Investors Aren’t Happy With the Deal   

Investors weren’t pleased with the idea of GRPN potentially making a large transaction that would leave it with massive debt. The market capitalization of GRPN stock is currently $1.6 billion, while YELP stock is valued at $2.6 billion.

Activist investors have been pushing Groupon to implement initiatives that are likely to boost its financial results. The current market cap of GRPN stock is down substantially from the $16.5 billion it  reached in 2011 when it went public. Robert Chapman, founder of California investment firm Chapman Capital LLC, said he sold some of his 10 million shares of GRPN stock because he thinks the acquisition of Yelp will be too risky for the company.

Chapman, who has been lobbying Groupon to buy back more GRPN stock, tried forming a coalition with other investors to push the company  to make changes. GRPN had $597 million of cash at the end of its second quarter, while its debt stood at $382.1 million. In Q2, Groupon’s earnings and revenue fell,  as it had fewer customers and traffic on its websites dropped.

But Can the Deal Work?  

Groupon’s CEO, Rich Williams and his team have focused on attracting higher-value consumers, and they’ve sought to feature more  local deals. GRPN recently launched a monthly subscription service in an effort to increase recurring revenue. In recent months, Williams had indicated that the company might consider a large transaction. The CEO explained that he saw potential to create a much larger business that can be part of consumers’ everyday life.

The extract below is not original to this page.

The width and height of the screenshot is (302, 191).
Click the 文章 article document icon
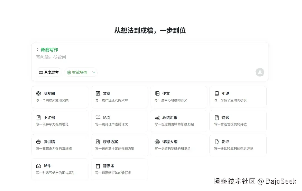[x=98, y=94]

Despite many investors not loving the idea of GRPN  buying Yelp, there are some people who believe that the combination might just work out because the companies can enhance each other’s businesses.

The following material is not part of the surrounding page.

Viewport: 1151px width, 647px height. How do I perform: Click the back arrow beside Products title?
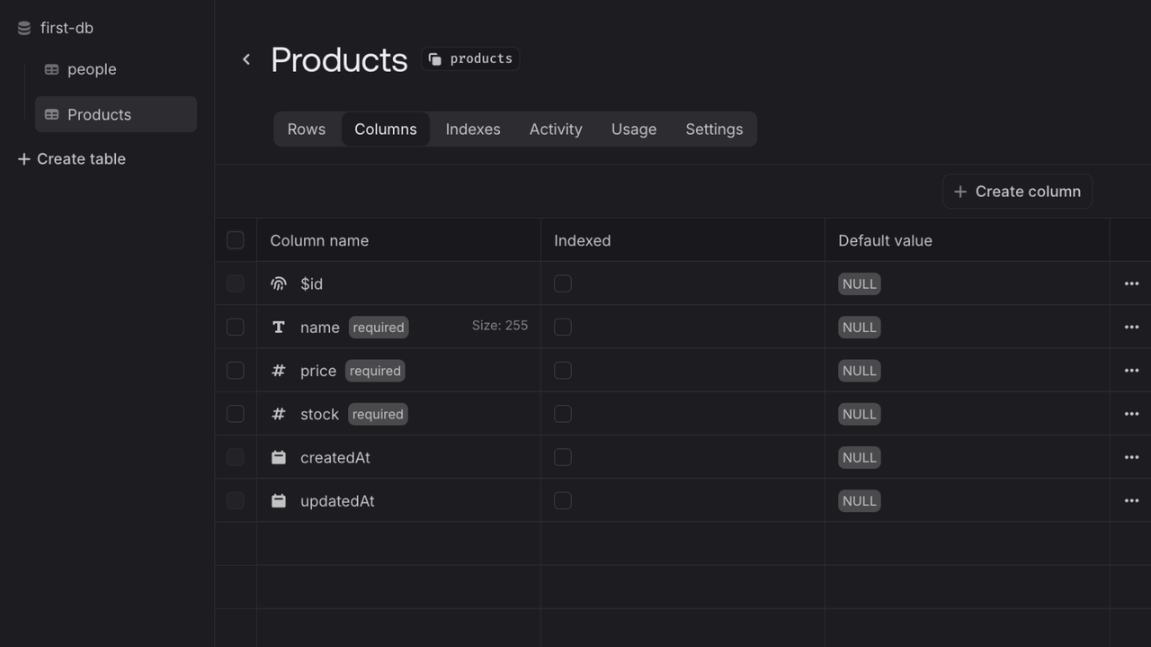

If the deal goes through, Yelp would be able to convince retailers  and service providers, especially restaurants, to market their wares through GRPN,  while offering GRPN’s deals  to Yelp’s users.

The Bottom Line

The merger would make sense as it could create cost-saving synergies of $200 million for the companies. Groupon and Yelp have both been struggling individually and  need to make innovative changes  to spark growth. A potential merger would make both companies more valuable than if they choose to remain separate entities. Yelp and Groupon both have a Zacks Rank of #3 (Hold).